Why yes, my 20-month-old did empty the aluminum foil box and dump a Sam’s box of Cheerios on the floor while I played on my phone.
But then the two children in the picture automatically came over to help me clean it all up.
It’s kind of like this old piece I wrote about vacationing with kids: You can’t expect to relax and enjoy yourself the entire time; you have to be content with enjoying vacation moments.

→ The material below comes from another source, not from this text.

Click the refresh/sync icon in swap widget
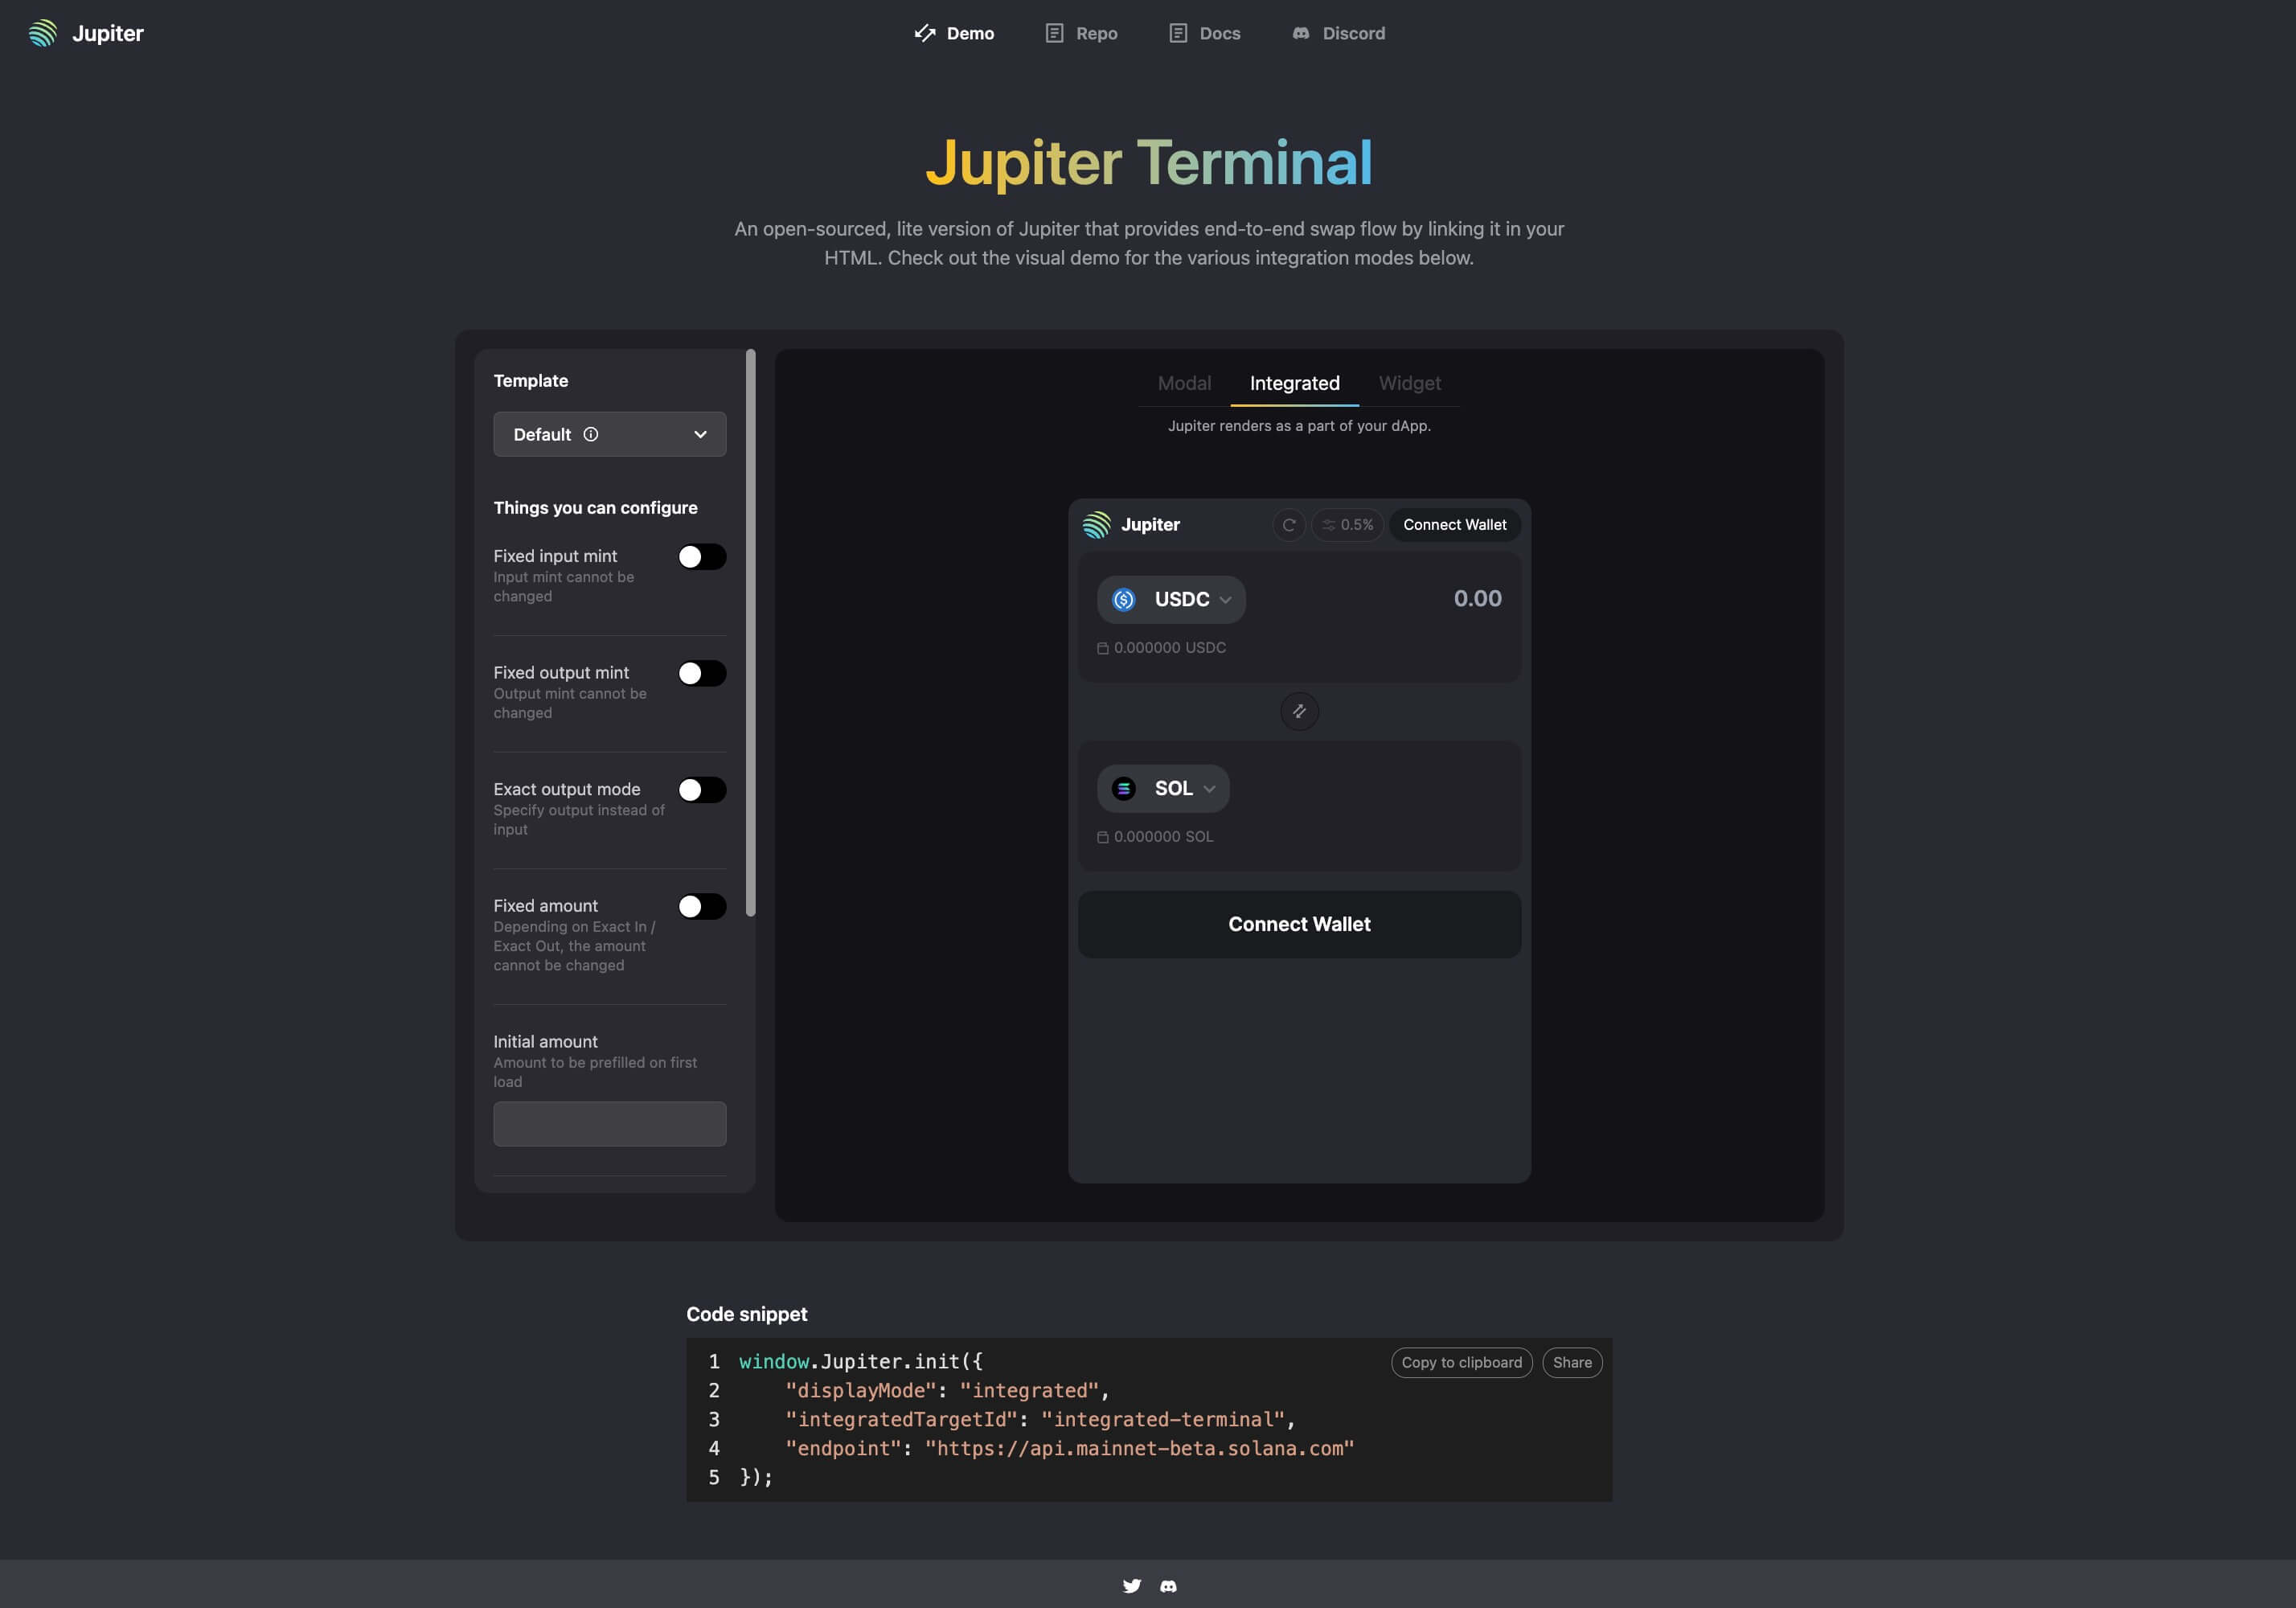The width and height of the screenshot is (2296, 1608). [1288, 523]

Family life is like that–it will never be Happily Ever After–but you can learn to find contentment in those little grace-filled Happily-Ever-After moments.Â
Like these…
BG says
What a beautiful post! I only have two kids; I’d wanted more but life and my health and God had other plans. I sometimes feel like I really missed out. I love seeing big families and all their chaos.
Erin Franco says
I can definitely see where that’s a temptation! But sometimes I think it can be the work of a lifetime to be content with what we have right in front of us, you know? Over and over again we have to speak truth to those same old thoughts that are particular to us. There are ways God means for you to bloom where you’re planted which more children or different circumstances would have made impossible. I try to think like that for myself. A few of my friends have children around the same ages as a baby I lost to miscarriage a few years ago, and sometimes I think “what if…?”. Looking back, I have a lot of consolation in seeing how God gave me an entire year and a half after that loss (before I got pregnant and ill again) during which I did a lot of writing and radio/podcasting projects that filled me up and blessed a lot of others, I think. I had some space to “breathe” between babies that was also wonderful for my marriage in certain ways.
God bless you and your loved ones! Thanks for leaving a comment. Your encouragement really means a lot 🙂
Jime Leonard says
You’re just my favorite. I need you in my life. This is honest, raw, deep and funny. I always look forward to your posts. But you already know this.
Thanks for your honesty, and for your witness.
You rock!!
God bless,
Hemayyy
Lina says
I LOVE this article. So beautifully put. I had the same notion that we’d never be the family with plastic kid paraphernalia strewn across the yard. Oops. We are that family now. We’d never be the ones whose kids are screaming during Mass. Oops. That family too. But the thing is, it’s all WORTH IT. It’s hard, but so worth it. Thanks for this beautiful perspective. I always love what you write — it’s a more poetic version of what I often think! And I often share with my mom friends for encouragement. So please keep it up! You’re doing a great job, mama!